In the entries that follow, find the line containing "Escort San Anselmo (71, 971)"; from there, copy every line exactly through the line containing "[Pin Laptop Asus E402NA] (50, 1672)".

━━━━━━━━━━━━━━━━━━━━━━━━━━━━━━

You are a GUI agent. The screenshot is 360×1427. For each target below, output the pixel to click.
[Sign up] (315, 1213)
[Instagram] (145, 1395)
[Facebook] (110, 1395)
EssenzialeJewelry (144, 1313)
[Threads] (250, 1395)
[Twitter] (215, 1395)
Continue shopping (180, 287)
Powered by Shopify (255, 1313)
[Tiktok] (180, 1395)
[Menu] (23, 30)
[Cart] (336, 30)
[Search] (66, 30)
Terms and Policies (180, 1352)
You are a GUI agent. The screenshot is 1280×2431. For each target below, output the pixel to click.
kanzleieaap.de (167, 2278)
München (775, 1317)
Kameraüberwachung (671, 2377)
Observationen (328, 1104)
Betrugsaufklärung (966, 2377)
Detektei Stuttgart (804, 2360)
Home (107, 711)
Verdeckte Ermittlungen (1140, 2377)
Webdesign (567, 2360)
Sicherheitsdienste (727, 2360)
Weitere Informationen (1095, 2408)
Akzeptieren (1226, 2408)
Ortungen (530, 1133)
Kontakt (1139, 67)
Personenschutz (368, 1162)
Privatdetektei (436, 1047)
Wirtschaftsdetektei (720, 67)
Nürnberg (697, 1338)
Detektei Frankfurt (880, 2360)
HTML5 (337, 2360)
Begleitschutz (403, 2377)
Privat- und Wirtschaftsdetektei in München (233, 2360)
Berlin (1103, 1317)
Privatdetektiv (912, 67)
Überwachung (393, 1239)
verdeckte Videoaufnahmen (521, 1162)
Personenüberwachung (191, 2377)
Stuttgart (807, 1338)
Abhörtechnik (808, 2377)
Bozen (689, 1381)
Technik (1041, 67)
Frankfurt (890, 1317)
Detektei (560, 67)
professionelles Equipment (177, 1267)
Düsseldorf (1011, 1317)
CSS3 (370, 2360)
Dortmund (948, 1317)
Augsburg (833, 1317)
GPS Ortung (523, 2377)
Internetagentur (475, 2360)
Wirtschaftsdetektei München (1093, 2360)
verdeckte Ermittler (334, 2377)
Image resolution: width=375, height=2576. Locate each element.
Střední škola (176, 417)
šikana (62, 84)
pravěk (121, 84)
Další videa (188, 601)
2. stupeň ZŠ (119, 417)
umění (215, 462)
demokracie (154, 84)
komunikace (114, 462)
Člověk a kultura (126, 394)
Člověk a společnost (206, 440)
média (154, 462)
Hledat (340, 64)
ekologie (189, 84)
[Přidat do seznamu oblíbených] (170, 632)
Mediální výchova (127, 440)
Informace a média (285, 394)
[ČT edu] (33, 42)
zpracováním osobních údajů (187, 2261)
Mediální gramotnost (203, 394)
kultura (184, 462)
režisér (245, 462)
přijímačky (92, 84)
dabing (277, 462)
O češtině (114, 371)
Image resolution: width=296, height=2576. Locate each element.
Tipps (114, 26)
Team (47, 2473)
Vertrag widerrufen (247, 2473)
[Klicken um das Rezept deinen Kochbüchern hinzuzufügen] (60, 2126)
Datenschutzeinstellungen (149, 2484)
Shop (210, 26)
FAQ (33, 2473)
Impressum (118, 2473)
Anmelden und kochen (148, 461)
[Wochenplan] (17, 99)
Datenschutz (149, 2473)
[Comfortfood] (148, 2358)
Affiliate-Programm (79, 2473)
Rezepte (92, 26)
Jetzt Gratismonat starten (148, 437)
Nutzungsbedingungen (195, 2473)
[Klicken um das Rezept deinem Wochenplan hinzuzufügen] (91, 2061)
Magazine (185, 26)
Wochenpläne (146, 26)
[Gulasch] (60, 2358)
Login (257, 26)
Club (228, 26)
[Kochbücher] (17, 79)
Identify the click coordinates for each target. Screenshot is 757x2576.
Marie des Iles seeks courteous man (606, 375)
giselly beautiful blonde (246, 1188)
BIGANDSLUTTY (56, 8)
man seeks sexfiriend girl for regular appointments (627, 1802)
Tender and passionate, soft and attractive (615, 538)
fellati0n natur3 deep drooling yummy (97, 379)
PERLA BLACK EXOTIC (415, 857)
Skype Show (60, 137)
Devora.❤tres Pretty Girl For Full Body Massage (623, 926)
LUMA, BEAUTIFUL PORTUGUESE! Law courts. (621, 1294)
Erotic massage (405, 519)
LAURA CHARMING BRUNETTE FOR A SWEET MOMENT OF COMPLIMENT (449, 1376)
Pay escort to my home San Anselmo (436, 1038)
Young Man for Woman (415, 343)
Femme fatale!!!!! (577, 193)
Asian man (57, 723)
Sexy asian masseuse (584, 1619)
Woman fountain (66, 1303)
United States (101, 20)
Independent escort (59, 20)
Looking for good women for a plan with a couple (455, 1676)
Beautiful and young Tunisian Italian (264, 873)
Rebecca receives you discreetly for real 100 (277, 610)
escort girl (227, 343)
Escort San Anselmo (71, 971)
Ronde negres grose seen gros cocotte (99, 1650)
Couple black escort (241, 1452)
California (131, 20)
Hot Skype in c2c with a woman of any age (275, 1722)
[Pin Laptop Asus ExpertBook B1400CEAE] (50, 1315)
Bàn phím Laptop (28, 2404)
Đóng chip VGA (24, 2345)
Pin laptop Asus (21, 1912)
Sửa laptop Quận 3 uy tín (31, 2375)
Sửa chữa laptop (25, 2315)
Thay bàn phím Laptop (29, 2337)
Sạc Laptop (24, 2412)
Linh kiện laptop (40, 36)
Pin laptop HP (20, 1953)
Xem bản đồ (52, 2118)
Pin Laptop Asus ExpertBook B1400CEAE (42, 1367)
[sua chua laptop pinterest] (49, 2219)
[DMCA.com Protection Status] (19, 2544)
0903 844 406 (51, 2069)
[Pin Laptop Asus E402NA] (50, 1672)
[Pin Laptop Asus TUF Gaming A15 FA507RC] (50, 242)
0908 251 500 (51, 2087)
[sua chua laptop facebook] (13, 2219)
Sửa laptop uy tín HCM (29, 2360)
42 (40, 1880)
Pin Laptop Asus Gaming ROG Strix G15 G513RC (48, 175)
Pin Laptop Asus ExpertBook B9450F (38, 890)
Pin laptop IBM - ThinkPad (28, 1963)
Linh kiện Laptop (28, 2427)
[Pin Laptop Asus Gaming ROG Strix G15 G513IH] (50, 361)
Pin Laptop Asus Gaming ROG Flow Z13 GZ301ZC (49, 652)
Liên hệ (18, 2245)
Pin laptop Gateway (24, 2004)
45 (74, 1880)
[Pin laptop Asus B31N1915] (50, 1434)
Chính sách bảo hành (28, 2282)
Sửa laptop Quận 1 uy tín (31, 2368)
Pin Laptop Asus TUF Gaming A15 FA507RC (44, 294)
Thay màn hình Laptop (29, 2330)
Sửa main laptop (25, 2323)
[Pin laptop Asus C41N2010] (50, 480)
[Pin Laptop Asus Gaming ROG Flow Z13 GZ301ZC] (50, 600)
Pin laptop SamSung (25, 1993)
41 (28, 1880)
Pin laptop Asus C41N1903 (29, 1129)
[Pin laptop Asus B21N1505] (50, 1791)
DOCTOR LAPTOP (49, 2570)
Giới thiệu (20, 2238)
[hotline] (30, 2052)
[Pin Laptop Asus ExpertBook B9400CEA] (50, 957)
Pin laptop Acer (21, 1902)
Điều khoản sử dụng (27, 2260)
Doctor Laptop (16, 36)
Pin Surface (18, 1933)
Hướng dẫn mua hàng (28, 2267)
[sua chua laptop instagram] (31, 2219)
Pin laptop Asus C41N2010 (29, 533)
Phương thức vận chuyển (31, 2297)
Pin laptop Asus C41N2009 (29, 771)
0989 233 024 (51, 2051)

━━━━━━━━━━━━━━━━━━━━━━━━━━━━━━

Reply =>
Escort San Anselmo (71, 971)
Ronde negres grose seen gros cocotte (99, 1650)
Couple black escort (241, 1452)
California (131, 20)
Hot Skype in c2c with a woman of any age (275, 1722)
[Pin Laptop Asus ExpertBook B1400CEAE] (50, 1315)
Bàn phím Laptop (28, 2404)
Đóng chip VGA (24, 2345)
Pin laptop Asus (21, 1912)
Sửa laptop Quận 3 uy tín (31, 2375)
Sửa chữa laptop (25, 2315)
Thay bàn phím Laptop (29, 2337)
Sạc Laptop (24, 2412)
Linh kiện laptop (40, 36)
Pin laptop HP (20, 1953)
Xem bản đồ (52, 2118)
Pin Laptop Asus ExpertBook B1400CEAE (42, 1367)
[sua chua laptop pinterest] (49, 2219)
[DMCA.com Protection Status] (19, 2544)
0903 844 406 (51, 2069)
[Pin Laptop Asus E402NA] (50, 1672)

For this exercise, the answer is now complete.